XXIII.
Thought Planting

There is nothing more common, and seemingly insignificant, than the planting of a garden. There are the simple upturning of the sod, the mellowing of the soil, and the burial of a hard-shelled seed. Let a chemist analyze the soil, and a scientist examine the seed, and they will be unable to find anything signifying relationship between the two. There is nothing, so far as the human eye can see, to suggest that the combination of seed and soil would be other than the combination of stone and stubble. But when once planted all the universe knows about the little brown seed. The earth and the seed were made for each other, and no sooner do they come in proper contact than the whole universe is set in motion about and for the development of that buried germ. There is not a cloud floating afar nor a star gleaming mildly in the distant blue that does not exist for that tiny seed until, through the ministration of sunbeam and moonlight, shower and baptismal dew, the seed arises, clothed in the glory of a resurrection, to lift itself in right royal grandeur above the clod.

No one can explain how the inanimate can thus become living tissue, but the sun keeps warming its leaves with caresses, and the kindly winds bring tribute from distant lands; and the guarding stars keep sending their benign forces, and the cool hand of the darkness offers its chalice of dew, so that the seed becomes a tree, whose nectar attracts the bees and butterflies, and whose wide-extending branches become the home and playground of the birds.

There is nothing seemingly more insignificant than the planting of a garden unless it be the beginning of a good and useful life. It is simply planting a thought in an ordinary human brain. The wise philosopher may examine the thought and pronounce it quite commonplace; the grammarian may test it and say that it could be constructed in a more exact and polished manner; the physiologist may examine the brain and pronounce the texture of its convolutions as being most ordinary. There is nothing anywhere to indicate that the combination of that particular thought and that particular brain could result in anything particularly extraordinary. The possessor of the brain may feel no different after the planting of the thought and have no presentiment of what it shall mean to him in the years that follow. But the whole universe knows about the thought planting. As the stars remember the buried seed, so all the divine forces of earth and heaven are set to work about the planted thought.
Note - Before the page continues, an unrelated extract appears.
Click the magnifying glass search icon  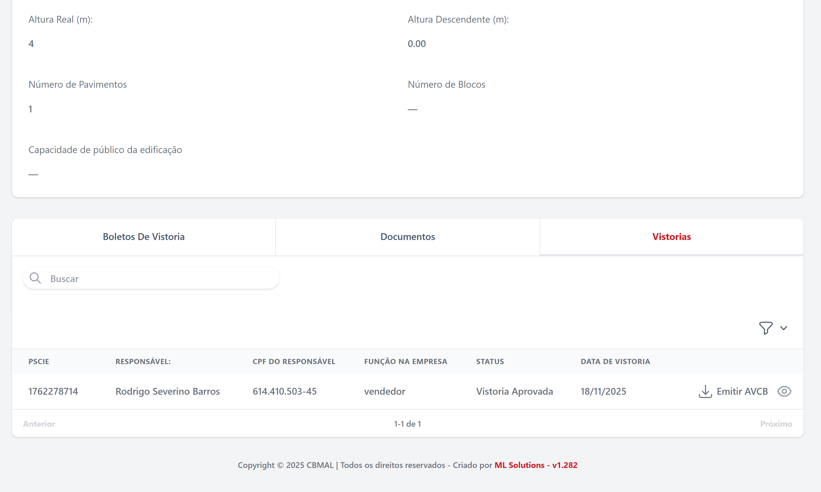coord(35,278)
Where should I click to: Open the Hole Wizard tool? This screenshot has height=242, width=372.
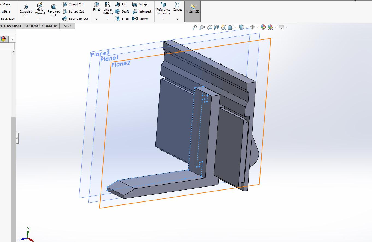(x=40, y=9)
Days and weeks may pass without the world observing any appreciable results, and it may even forget the planting. But God has not forgotten. He is remembering it, guarding it with divine care, and the results will appear sooner than we think.

That is the reason, I believe, that Christ took the mustard seed for the foundation of a parable. The seed is not only one of the smallest, being so little that it can slip unnoticed from your grasp, and hide within the crevice of a clod, mocking your solicitous search, but it is of most rapid growth. Within a fortnight it will overshadow the garden, and before the season is ended will tower twelve to fifteen feet in height, its sturdy branches affording shelter, and protected nests, for many birds. Divine thoughts within the brain are capable of this marvelous development. The planting may be an unattractive thing to do; the mind itself may be as unresponsive as the soil at the first planting of the seed, but God has not forgotten his truth, and all the universe is working for its fullest development. Soon, very soon, will it manifest its marvelous nature by rapid growth and bloom.

Here is a little lass, living among the forests of Domremy. Day by day she watches the soldiers of hostile powers tramping along the dusty highways to devastate the land she loves so dearly. Her heart aches as she sees her people languishing helplessly under the heavy yoke of oppression. Standing with tear-filled eyes one day she hears an old man say: “God will one day raise a deliverer for the French.” Amid the dust arising from the tramping of an invading army a thought was planted in the mind of a child.

Here is a little girl at Ledbury, near the Malvern Hills, sitting in her father’s dooryard, looking at the mysterious letters of a Greek book, whose secrets refuse to yield themselves to her inquisitive brain. Disappointed, she buries her face in her book and weeps, only to be found by a kind friend who picks her up and whispers in her ear: “There, do not cry. A little girl can learn Greek if she tries.” The world goes along as usual, not knowing that a new thought has been planted, and that girls may learn Greek as readily as do the boys.

Here is a little boy, standing by a harpsichord, watching his father’s fingers find the notes upon the ivory keyboard. His soul is filled with delight as he listens to the melodies that arise. Beholding the nervous twitch of the tiny fingers longing to earnestly and reverently touch the music-making keys, the father bends low, and says: “Be patient, son, and keep loving your music, for some day you will be a great musician.”